I enjoyed reading your article on social media that appeared in some newspapers and on the internet. But I am not comfortable with your characterisation of propaganda as "a public relations tool." As you very well know, public relations is a two-way communication process that frowns at the reckless deployment of unverifiable
or deliberately disseminating information that is known to be false which propaganda is all about. Propaganda is also about corrupting the channels of communication as opposed to public relations that focuses on truthful communication of verifiable information to identifiable audiences.
During world wars 1 & 2, Hitler’s chief of propadanda, Dr. Geobbels, effectively deployed and perfected the use of false information to deflect attention from the real issues about the wars with the intent to deceive his audiences: scare and get them to act in a certain way. Whatever he did, he did it well. But it fell short of the professional standards of public relations. The process broke all the rules of public relations as it is known today. Edward Barnays, one of the early public relations practitioners in the United States who worked for the U. S Government, Procter & Gamble, tobacco companies an many other clients refused to work for Hitler on account of the propaganda methods Geobbels deployed to hoodwink his audiences.

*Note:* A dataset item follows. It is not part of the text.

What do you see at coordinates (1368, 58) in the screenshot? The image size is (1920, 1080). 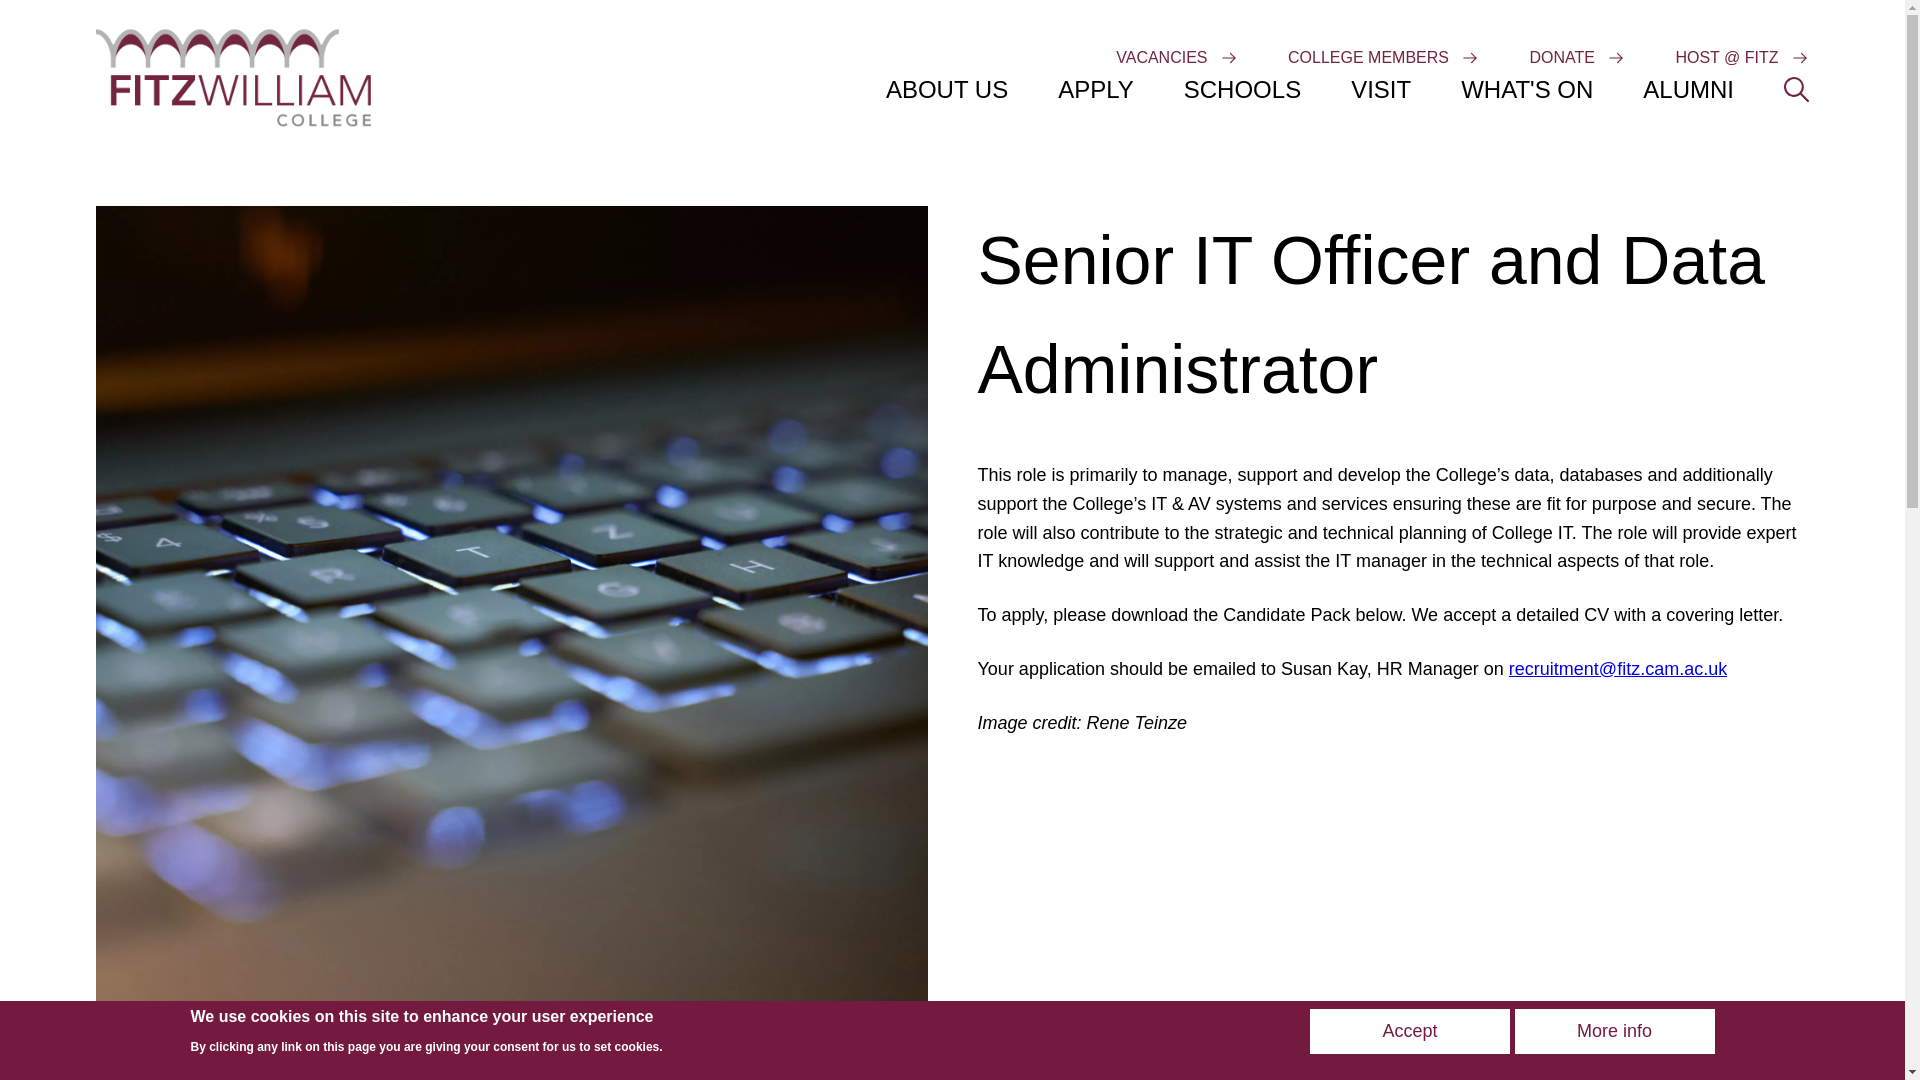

Some contemporary public relations practitioners or simply media relations people in our midst today engage in propaganda but pretend to practise public relations. It is too obvious that from the massive deployment of unverifiable information, such people are simply targeting unsuspecting audiences to deceive and not to create understanding between their clients and their stakeholders. There is no doubt that the internet has proved to be a veritable tool for communication with a perfect mechanism for immediate feed back and cross-checking of information when in doubt. This is the hallmark of public relations. Propaganda is just propaganda, and it is in its own class. If Geobbels were alive today and wanted to do what he did the first time, the internet would make it impossible for him to achieve the same objectives.